Query Parsing Pipeline: Soft vs Hard Parse
The Parsing Pipeline
Consider this query: SELECT name, email FROM users WHERE status = 'active' AND created_at > '2024-01-01'. Lexical analysis breaks this into tokens: keywords (SELECT, FROM, WHERE), identifiers (name, email, users, status, created_at), operators (=, >, AND), and literals ('active', '2024-01-01'). Syntax analysis builds an Abstract Syntax Tree (AST), a hierarchical structure where the root is SELECT, with child nodes for columns (name, email), table (users), and filter conditions. Semantic analysis validates that the users table exists, that name, email, status, and created_at are valid columns, and that the date comparison is type compatible.
Soft Parse vs Hard Parse
The critical performance distinction is between soft parse and hard parse.

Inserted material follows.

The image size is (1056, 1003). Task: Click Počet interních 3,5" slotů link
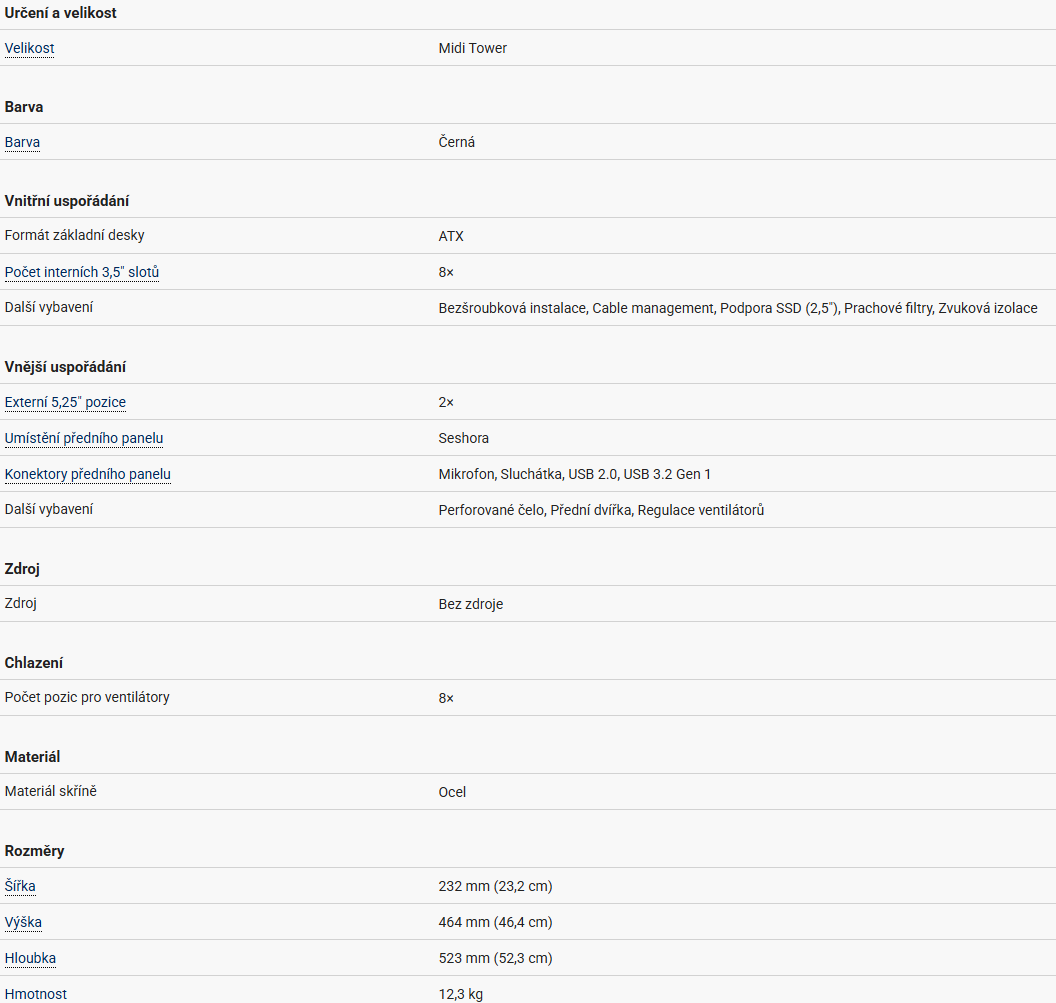tap(82, 272)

When you execute SELECT * FROM orders WHERE user_id = 12345, the database normalizes the query text, computes a hash, and checks the plan cache. A soft parse finds a cached plan and returns in 0.1 to 0.5 milliseconds. A hard parse requires full parsing and optimization, taking 5 to 50 milliseconds for complex queries. In OLTP (Online Transaction Processing) systems handling 50,000 queries per second, hard parsing 5% of queries wastes significant CPU.
Parameterized Queries
Instead of embedding literals directly like SELECT * FROM orders WHERE user_id = 12345, use parameters: SELECT * FROM orders WHERE user_id = ? or SELECT * FROM orders WHERE user_id = $1. All queries with the same structure share one cached plan. A system executing 10,000 variations of the same query parses once and reuses 9,999 times, reducing parse overhead by 99.99%. This also prevents SQL injection: malicious input like '; DROP TABLE users; -- becomes a literal string value rather than executable SQL.